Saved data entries

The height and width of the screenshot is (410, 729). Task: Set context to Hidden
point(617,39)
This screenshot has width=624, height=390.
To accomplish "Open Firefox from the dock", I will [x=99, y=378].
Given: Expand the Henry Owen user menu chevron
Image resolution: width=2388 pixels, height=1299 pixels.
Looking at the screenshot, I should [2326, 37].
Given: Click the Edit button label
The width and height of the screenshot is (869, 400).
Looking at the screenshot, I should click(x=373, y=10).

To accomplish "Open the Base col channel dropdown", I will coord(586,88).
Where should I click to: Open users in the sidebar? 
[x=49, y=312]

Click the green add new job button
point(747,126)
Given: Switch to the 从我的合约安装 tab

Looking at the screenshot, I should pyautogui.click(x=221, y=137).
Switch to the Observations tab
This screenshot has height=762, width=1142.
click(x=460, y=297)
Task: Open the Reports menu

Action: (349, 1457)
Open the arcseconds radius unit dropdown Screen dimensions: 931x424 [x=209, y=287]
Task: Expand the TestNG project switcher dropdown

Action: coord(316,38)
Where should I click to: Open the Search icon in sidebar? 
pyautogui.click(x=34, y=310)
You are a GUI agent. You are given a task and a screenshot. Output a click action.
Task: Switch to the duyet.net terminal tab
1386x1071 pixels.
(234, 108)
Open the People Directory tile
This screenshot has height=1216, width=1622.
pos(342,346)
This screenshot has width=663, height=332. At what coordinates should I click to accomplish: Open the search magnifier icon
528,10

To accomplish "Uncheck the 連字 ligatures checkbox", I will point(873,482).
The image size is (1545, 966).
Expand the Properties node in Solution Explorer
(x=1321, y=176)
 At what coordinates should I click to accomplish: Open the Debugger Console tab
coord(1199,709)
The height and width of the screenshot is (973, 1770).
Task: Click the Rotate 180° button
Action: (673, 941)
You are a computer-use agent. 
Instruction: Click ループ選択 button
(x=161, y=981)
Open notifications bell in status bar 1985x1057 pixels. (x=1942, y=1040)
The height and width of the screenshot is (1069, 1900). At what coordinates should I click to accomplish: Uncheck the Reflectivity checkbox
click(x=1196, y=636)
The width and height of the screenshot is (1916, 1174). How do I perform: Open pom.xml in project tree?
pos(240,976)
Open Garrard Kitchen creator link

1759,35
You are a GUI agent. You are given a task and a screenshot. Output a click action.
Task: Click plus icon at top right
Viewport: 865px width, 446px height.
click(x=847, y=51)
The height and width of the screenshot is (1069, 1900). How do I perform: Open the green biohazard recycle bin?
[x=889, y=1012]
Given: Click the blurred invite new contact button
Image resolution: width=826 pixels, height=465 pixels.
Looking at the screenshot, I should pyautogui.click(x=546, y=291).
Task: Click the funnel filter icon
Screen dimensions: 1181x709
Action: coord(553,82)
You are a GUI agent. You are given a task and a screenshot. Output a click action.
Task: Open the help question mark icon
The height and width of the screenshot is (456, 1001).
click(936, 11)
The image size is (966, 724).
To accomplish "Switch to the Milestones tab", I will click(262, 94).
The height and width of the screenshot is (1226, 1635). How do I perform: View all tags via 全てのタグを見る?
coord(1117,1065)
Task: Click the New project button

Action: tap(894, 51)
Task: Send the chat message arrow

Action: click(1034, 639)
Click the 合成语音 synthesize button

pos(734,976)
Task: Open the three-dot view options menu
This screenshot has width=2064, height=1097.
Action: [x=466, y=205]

Task details:
Pull out all lines from the entries above in which the word "will" appears.

Exercise solution:
To accomplish "Open Firefox from the dock", I will [x=99, y=378].
To accomplish "Open the Base col channel dropdown", I will coord(586,88).
To accomplish "Uncheck the 連字 ligatures checkbox", I will point(873,482).
To accomplish "Switch to the Milestones tab", I will click(262, 94).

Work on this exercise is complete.